● **DATA FOR REVIEW**
• • • • •

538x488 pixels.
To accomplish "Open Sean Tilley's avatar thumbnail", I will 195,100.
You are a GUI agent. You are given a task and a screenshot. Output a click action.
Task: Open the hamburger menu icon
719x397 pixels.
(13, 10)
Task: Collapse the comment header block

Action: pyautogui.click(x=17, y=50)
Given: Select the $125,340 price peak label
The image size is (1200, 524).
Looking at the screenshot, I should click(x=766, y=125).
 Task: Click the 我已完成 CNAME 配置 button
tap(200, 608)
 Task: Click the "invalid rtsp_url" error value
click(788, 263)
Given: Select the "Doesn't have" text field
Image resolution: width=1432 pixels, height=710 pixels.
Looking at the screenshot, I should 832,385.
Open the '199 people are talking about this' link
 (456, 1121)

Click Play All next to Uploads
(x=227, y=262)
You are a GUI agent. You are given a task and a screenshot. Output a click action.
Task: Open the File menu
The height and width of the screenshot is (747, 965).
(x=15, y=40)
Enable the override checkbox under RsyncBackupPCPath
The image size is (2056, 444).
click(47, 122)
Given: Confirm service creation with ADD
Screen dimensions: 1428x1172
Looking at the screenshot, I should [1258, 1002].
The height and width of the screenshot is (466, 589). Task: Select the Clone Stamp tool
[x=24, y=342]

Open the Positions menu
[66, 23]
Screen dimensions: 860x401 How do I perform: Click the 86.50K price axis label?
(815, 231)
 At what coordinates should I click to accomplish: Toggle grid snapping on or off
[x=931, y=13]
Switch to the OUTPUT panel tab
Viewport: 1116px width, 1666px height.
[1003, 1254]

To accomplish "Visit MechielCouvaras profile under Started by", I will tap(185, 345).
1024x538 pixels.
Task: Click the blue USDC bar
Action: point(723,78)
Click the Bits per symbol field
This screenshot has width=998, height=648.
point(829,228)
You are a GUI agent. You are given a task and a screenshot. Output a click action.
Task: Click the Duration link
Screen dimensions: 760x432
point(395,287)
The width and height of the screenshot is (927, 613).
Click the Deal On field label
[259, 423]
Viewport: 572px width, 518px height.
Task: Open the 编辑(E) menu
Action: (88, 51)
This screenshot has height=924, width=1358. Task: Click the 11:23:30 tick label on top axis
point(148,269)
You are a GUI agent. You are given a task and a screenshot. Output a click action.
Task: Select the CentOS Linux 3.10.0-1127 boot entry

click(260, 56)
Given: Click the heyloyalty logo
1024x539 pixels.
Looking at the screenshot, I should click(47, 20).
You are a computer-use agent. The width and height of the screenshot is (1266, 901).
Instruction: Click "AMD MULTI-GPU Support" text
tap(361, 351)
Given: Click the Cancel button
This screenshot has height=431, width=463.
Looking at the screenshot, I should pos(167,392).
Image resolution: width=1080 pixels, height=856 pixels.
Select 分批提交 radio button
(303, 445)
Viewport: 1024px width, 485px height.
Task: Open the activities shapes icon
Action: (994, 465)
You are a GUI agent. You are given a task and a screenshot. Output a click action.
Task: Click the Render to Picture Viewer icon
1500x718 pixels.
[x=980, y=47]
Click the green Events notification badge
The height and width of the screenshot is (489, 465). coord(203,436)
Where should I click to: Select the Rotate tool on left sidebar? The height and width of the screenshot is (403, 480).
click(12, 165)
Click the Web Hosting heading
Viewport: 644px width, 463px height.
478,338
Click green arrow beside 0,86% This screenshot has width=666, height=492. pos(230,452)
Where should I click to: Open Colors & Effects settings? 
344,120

• • • • •

● **REQUIRED WORK**
Retype the records above exactly, so that no line differs from its source.

● **ANSWER BELOW**
538x488 pixels.
To accomplish "Open Sean Tilley's avatar thumbnail", I will 195,100.
You are a GUI agent. You are given a task and a screenshot. Output a click action.
Task: Open the hamburger menu icon
719x397 pixels.
(13, 10)
Task: Collapse the comment header block

Action: pyautogui.click(x=17, y=50)
Given: Select the $125,340 price peak label
The image size is (1200, 524).
Looking at the screenshot, I should click(x=766, y=125).
 Task: Click the 我已完成 CNAME 配置 button
tap(200, 608)
 Task: Click the "invalid rtsp_url" error value
click(788, 263)
Given: Select the "Doesn't have" text field
Image resolution: width=1432 pixels, height=710 pixels.
Looking at the screenshot, I should 832,385.
Open the '199 people are talking about this' link
 (456, 1121)

Click Play All next to Uploads
(x=227, y=262)
You are a GUI agent. You are given a task and a screenshot. Output a click action.
Task: Open the File menu
The height and width of the screenshot is (747, 965).
(x=15, y=40)
Enable the override checkbox under RsyncBackupPCPath
The image size is (2056, 444).
click(47, 122)
Given: Confirm service creation with ADD
Screen dimensions: 1428x1172
Looking at the screenshot, I should [1258, 1002].
The height and width of the screenshot is (466, 589). Task: Select the Clone Stamp tool
[x=24, y=342]

Open the Positions menu
[66, 23]
Screen dimensions: 860x401 How do I perform: Click the 86.50K price axis label?
(815, 231)
 At what coordinates should I click to accomplish: Toggle grid snapping on or off
[x=931, y=13]
Switch to the OUTPUT panel tab
Viewport: 1116px width, 1666px height.
[1003, 1254]

To accomplish "Visit MechielCouvaras profile under Started by", I will tap(185, 345).
1024x538 pixels.
Task: Click the blue USDC bar
Action: point(723,78)
Click the Bits per symbol field
This screenshot has width=998, height=648.
point(829,228)
You are a GUI agent. You are given a task and a screenshot. Output a click action.
Task: Click the Duration link
Screen dimensions: 760x432
point(395,287)
The width and height of the screenshot is (927, 613).
Click the Deal On field label
[259, 423]
Viewport: 572px width, 518px height.
Task: Open the 编辑(E) menu
Action: (88, 51)
This screenshot has height=924, width=1358. Task: Click the 11:23:30 tick label on top axis
point(148,269)
You are a GUI agent. You are given a task and a screenshot. Output a click action.
Task: Select the CentOS Linux 3.10.0-1127 boot entry

click(260, 56)
Given: Click the heyloyalty logo
1024x539 pixels.
Looking at the screenshot, I should click(47, 20).
You are a computer-use agent. The width and height of the screenshot is (1266, 901).
Instruction: Click "AMD MULTI-GPU Support" text
tap(361, 351)
Given: Click the Cancel button
This screenshot has height=431, width=463.
Looking at the screenshot, I should pos(167,392).
Image resolution: width=1080 pixels, height=856 pixels.
Select 分批提交 radio button
(303, 445)
Viewport: 1024px width, 485px height.
Task: Open the activities shapes icon
Action: (994, 465)
You are a GUI agent. You are given a task and a screenshot. Output a click action.
Task: Click the Render to Picture Viewer icon
1500x718 pixels.
[x=980, y=47]
Click the green Events notification badge
The height and width of the screenshot is (489, 465). coord(203,436)
Where should I click to: Select the Rotate tool on left sidebar? The height and width of the screenshot is (403, 480).
click(12, 165)
Click the Web Hosting heading
Viewport: 644px width, 463px height.
478,338
Click green arrow beside 0,86% This screenshot has width=666, height=492. pos(230,452)
Where should I click to: Open Colors & Effects settings? 
344,120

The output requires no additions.